YOUR GOAL = Beginning with the line containing "Image resolution: width=1568" and going on through the line containing "Given: Expand details", the lines below are to be returned exactly, pictures excluded and nothing added.

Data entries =
⟨
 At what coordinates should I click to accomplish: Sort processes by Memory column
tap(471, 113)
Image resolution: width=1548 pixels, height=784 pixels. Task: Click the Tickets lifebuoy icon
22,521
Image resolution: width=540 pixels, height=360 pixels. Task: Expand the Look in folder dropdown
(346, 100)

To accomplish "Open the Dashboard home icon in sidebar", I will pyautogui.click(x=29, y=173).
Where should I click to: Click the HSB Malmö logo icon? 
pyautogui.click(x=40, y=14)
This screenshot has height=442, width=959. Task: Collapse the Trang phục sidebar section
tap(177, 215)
⟩
⟨
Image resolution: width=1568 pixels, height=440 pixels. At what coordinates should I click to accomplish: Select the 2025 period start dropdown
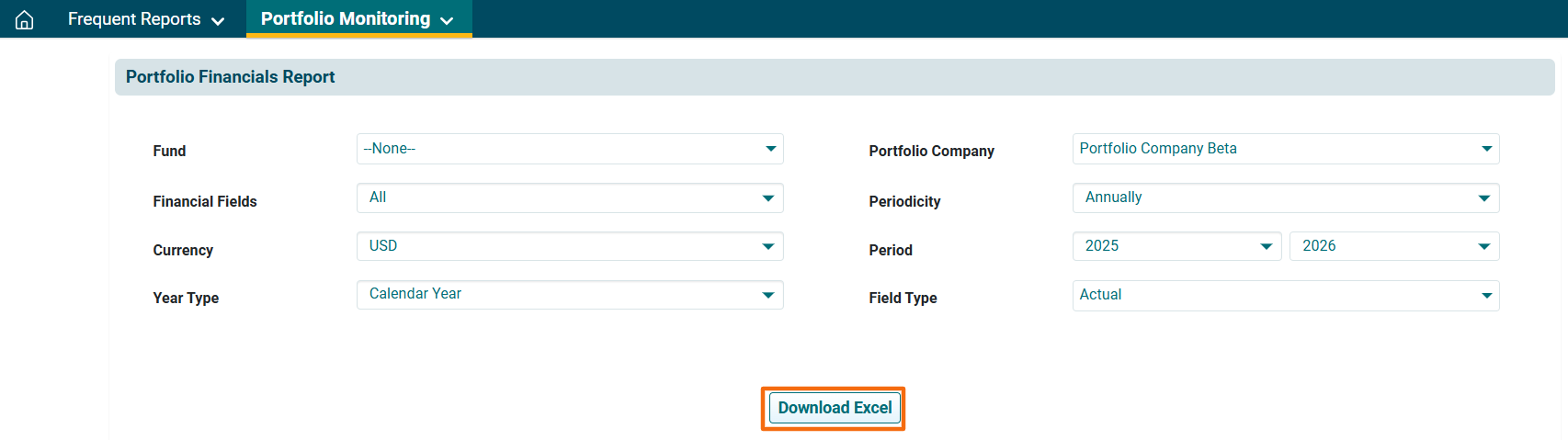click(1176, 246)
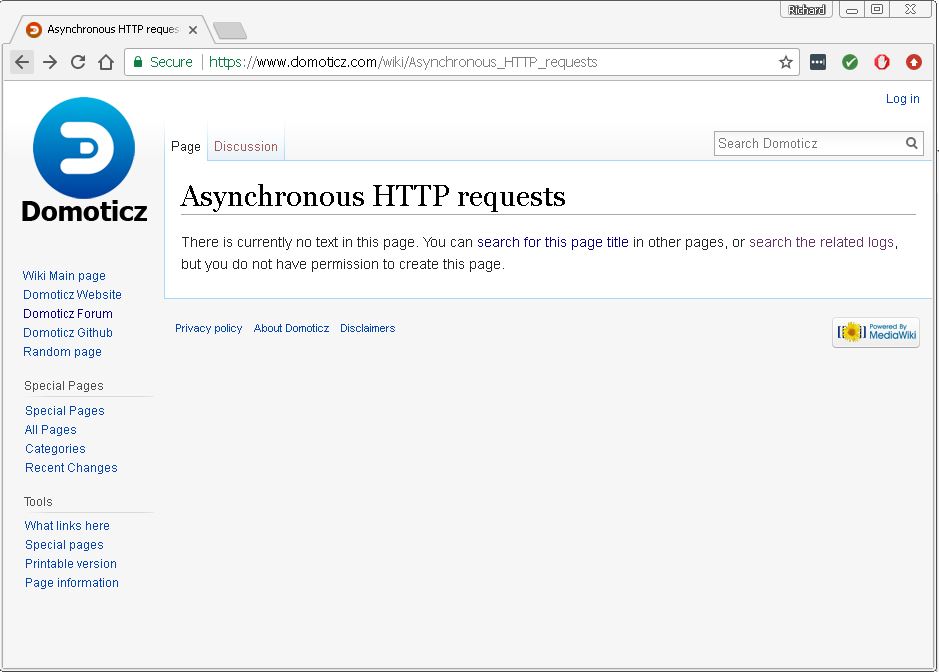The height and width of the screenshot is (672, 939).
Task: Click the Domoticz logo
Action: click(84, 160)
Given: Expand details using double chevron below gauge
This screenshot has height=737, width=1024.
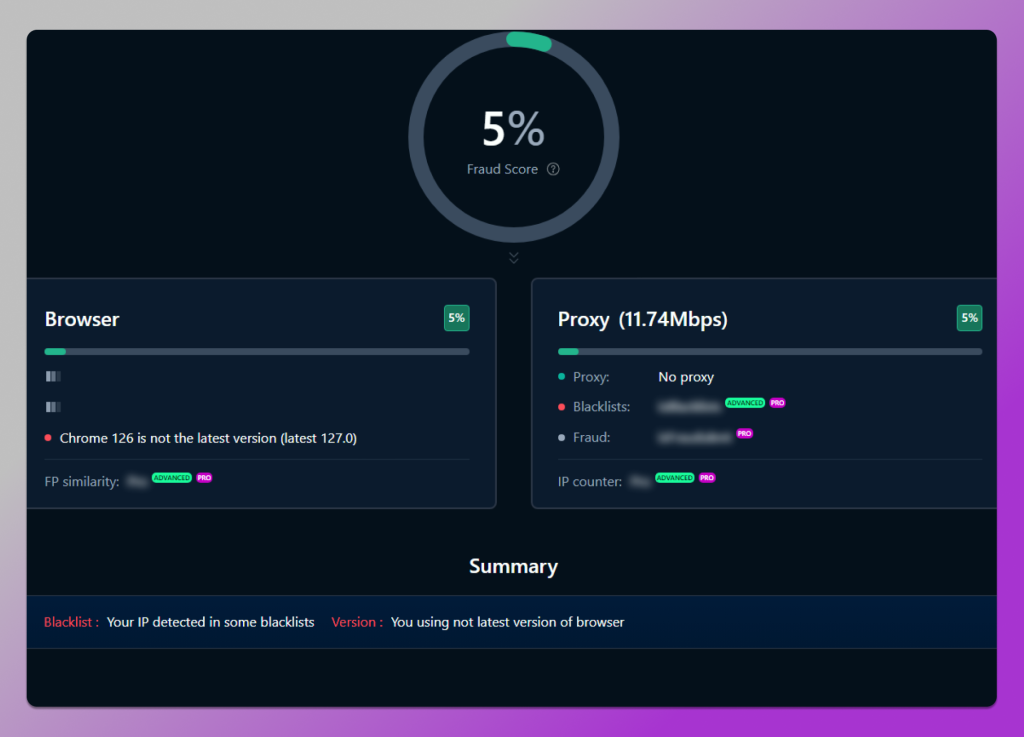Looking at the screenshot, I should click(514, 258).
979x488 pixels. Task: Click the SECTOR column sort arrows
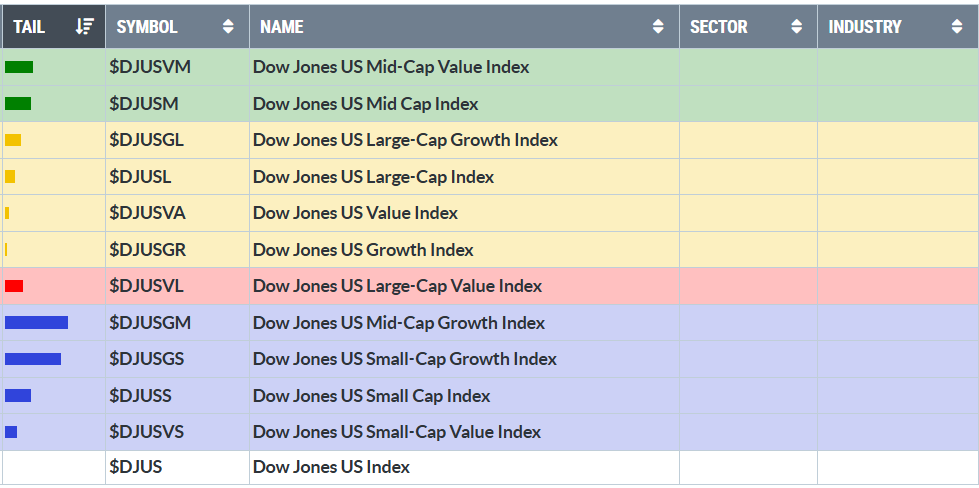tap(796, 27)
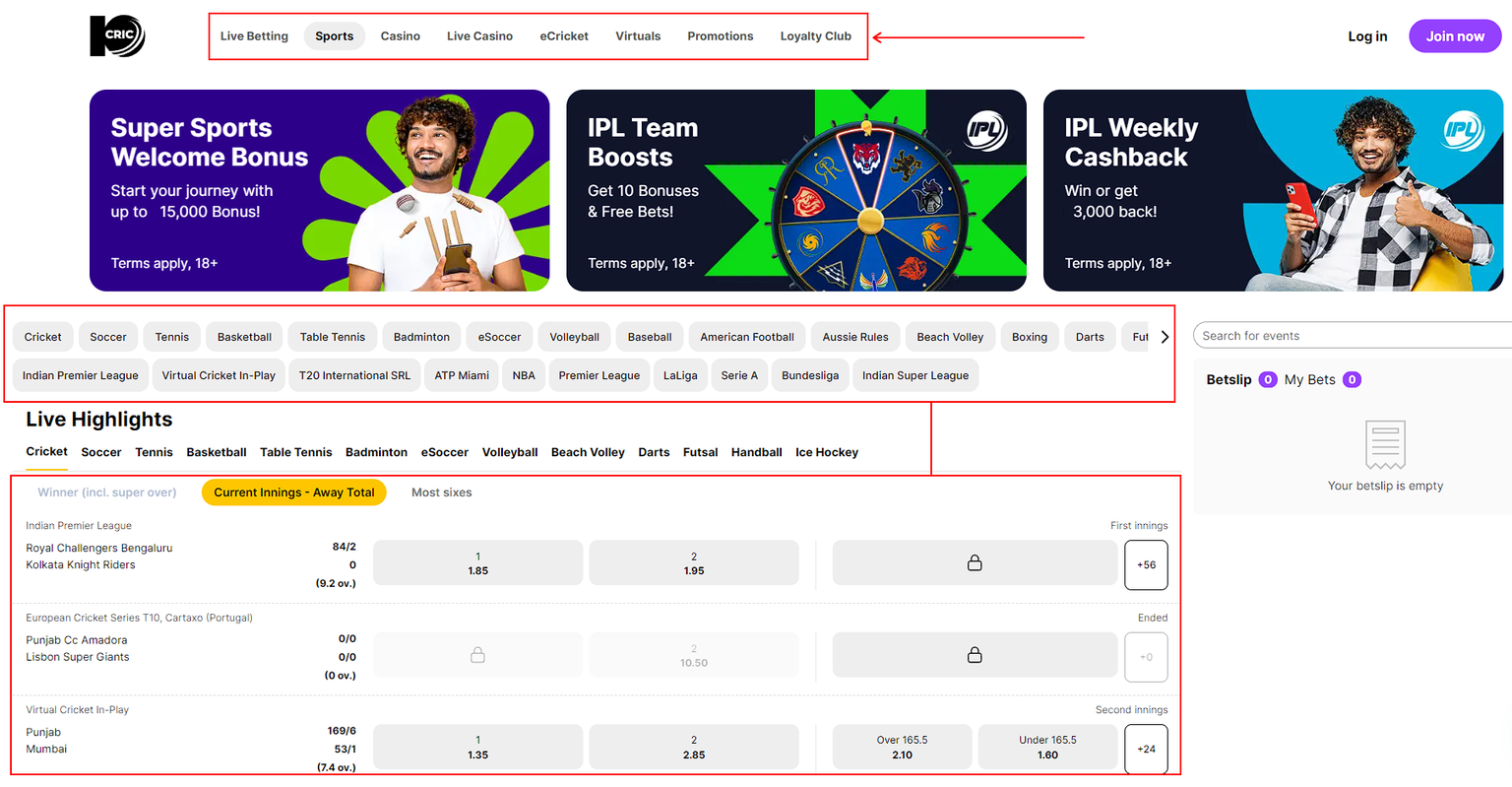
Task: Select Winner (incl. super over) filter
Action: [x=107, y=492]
⟩
RESPONSE BELOW =
Image resolution: width=1568 pixels, height=440 pixels. At what coordinates should I click to accomplish: Select the 2025 period start dropdown
click(1176, 246)
The height and width of the screenshot is (672, 939).
Task: Click the Domoticz logo
Action: click(84, 160)
Given: Expand details using double chevron below gauge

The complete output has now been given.